When the compiler sees a string literal, what happens is something like this.
Code:
static const char __compiler_makes_up_a_unique_name__[] = "-1 -i 1200 -f";
This is what actually allocates the space for your string, and is initialised with your string.

Which transforms your code to
Code:
char *option = __compiler_makes_up_a_unique_name__;
file_write(option);
By way of an actual example
Code:
$ cat foo.c
void foo () {
    char *option = "-1 -i 1200 -f";
    file_write(option);
}
$ gcc -S foo.c
$ cat foo.s
	.file	"foo.c"
	.text
	.section	.rodata
.LC0:
	.string	"-1 -i 1200 -f"
	.text
	.globl	foo
	.type	foo, @function
foo:
.LFB0:
	.cfi_startproc
	endbr64
	pushq	%rbp
	.cfi_def_cfa_offset 16
	.cfi_offset 6, -16
	movq	%rsp, %rbp
	.cfi_def_cfa_register 6
	leaq	.LC0(%rip), %rax
	movq	%rax, -8(%rbp)
        // snipped for brevity
At line 10, the compiler made up the name ".LC0", and allocated and initialised it's contents with your string (using the assembler .string directive).

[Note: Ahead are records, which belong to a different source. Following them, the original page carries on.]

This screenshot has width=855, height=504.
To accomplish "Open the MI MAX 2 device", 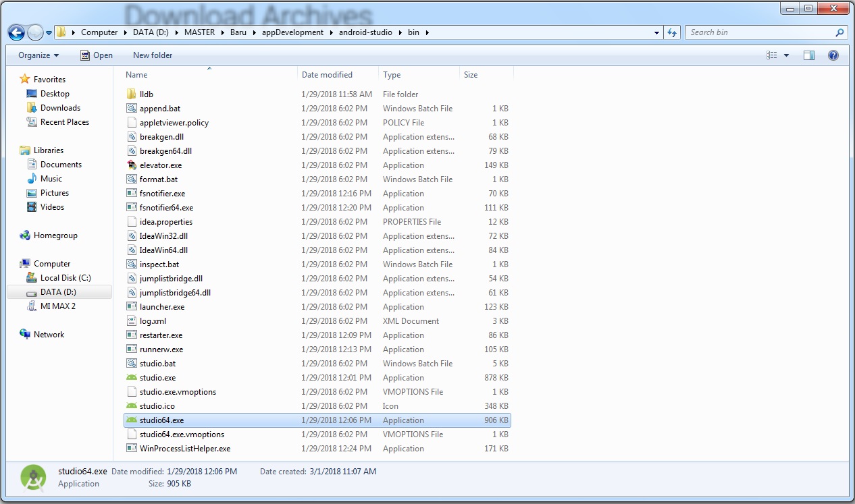I will click(57, 306).
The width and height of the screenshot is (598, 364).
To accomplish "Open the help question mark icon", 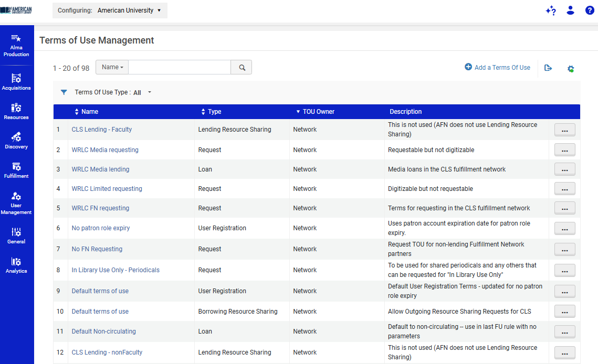I will pyautogui.click(x=590, y=10).
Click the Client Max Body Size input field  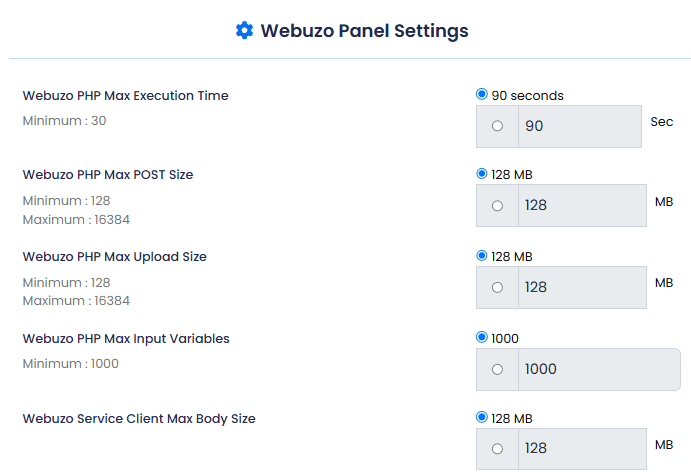[x=582, y=449]
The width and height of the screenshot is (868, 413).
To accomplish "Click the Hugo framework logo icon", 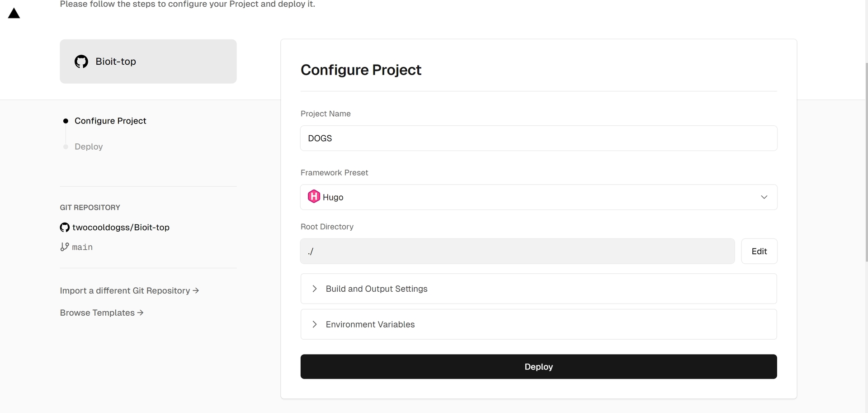I will click(x=314, y=197).
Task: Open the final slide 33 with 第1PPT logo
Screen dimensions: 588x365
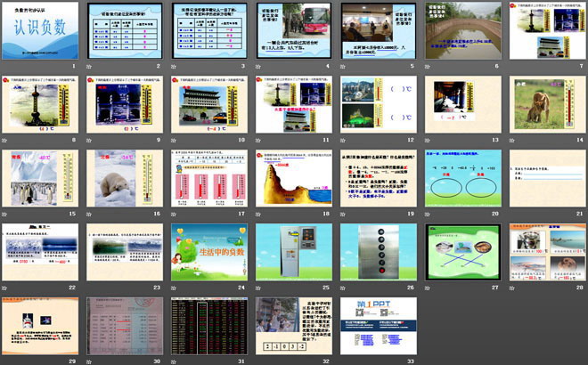Action: [375, 326]
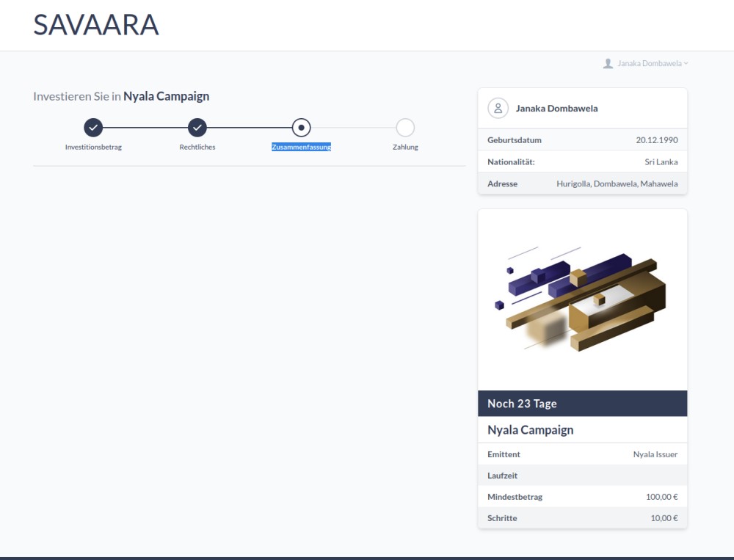Image resolution: width=734 pixels, height=560 pixels.
Task: Click the Nyala Issuer emittent value
Action: point(655,454)
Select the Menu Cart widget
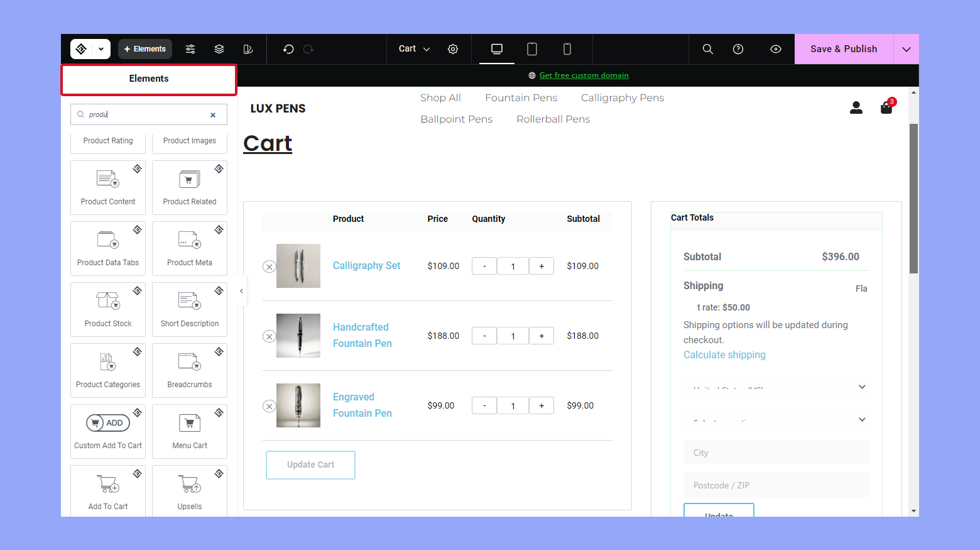The image size is (980, 550). (x=189, y=431)
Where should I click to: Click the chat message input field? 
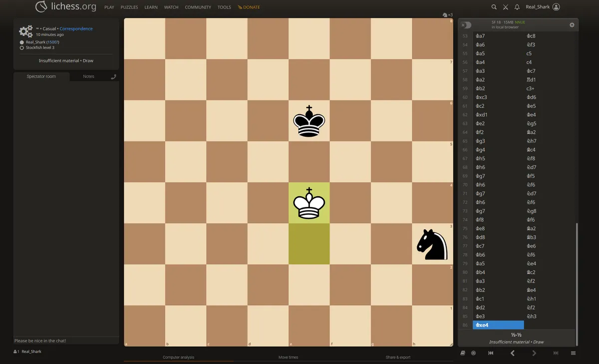point(65,341)
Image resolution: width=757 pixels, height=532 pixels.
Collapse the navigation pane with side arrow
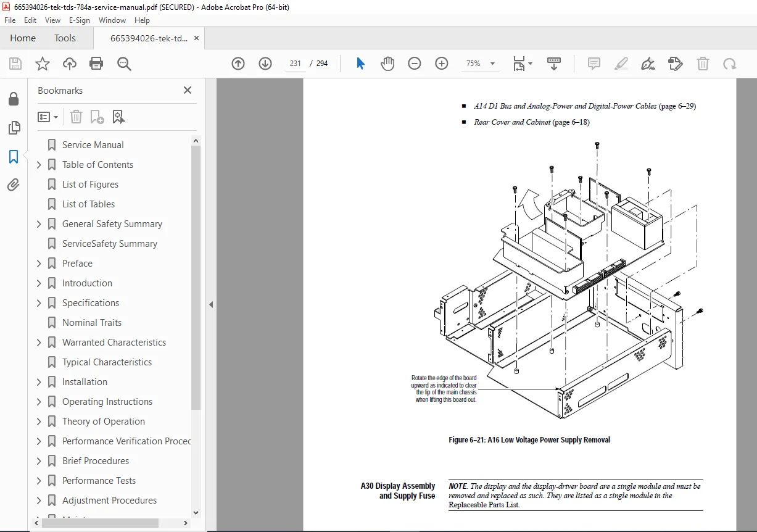coord(211,304)
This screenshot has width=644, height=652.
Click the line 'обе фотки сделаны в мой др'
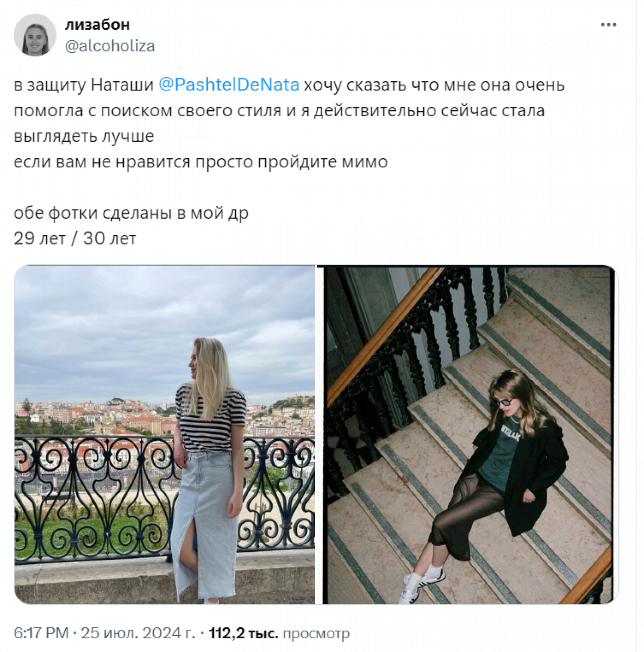(131, 213)

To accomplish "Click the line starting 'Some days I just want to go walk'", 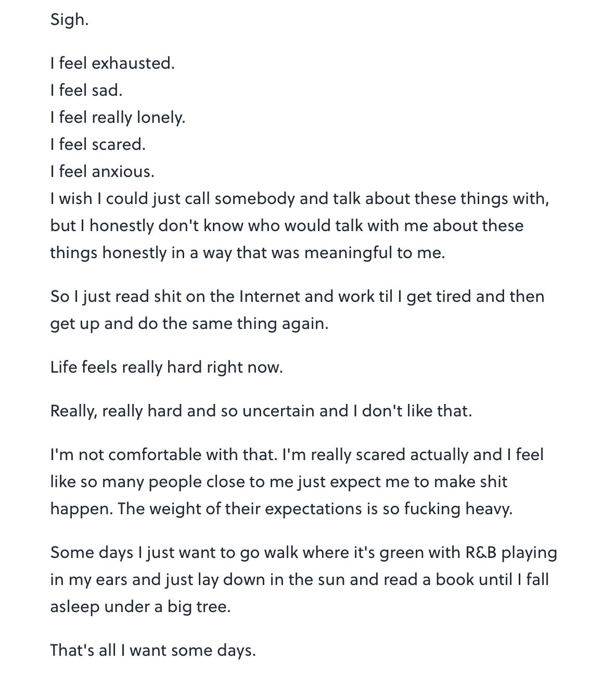I will tap(304, 553).
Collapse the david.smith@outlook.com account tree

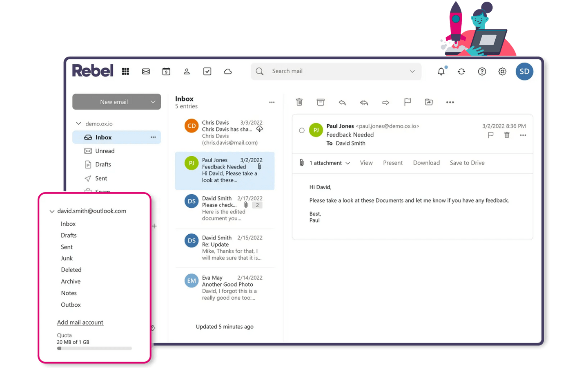[52, 211]
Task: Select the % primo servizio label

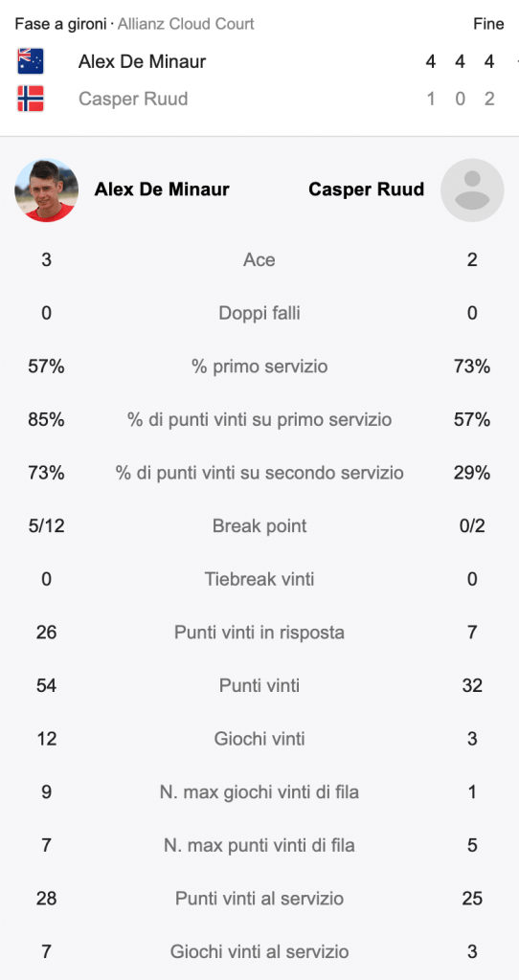Action: [x=259, y=367]
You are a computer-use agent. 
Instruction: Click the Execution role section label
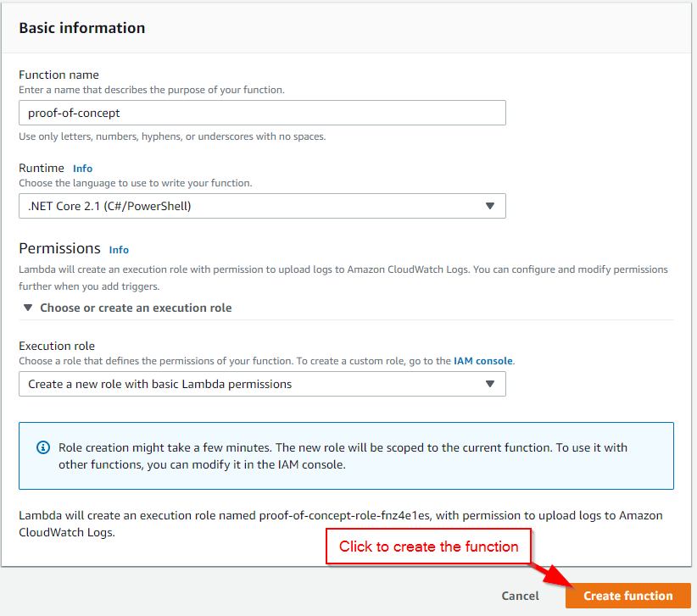click(56, 346)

Line 24 loads the address of your string (aka the address of the symbol it generated for it), and line 25 is storing that address in your local variable 'option'.

> can the memory be intact in calling functions.
String constants exist for the life of the program (they have global scope).
Even when say the 'option' variable has gone out of scope, the actual bytes representing your string still exist.
So it's safe for a called function to make a copy of that pointer and it would still work.

This on the other hand is NOT the same thing.
Code:
void foo ( ) {
    const char option[] = "-1 -i 1200 -f";
    file_write(option);
}
file_write needs to completely process the string before it returns.

This would be a BAD file_write
Code:
const char *buffer[10];
int index = 0;
// save strings until the buffer is full, then write them all.
void file_write(const char *s) {
    buffer[index++] = s;
}
Whilst it could work with the former, it definitely won't work with the latter.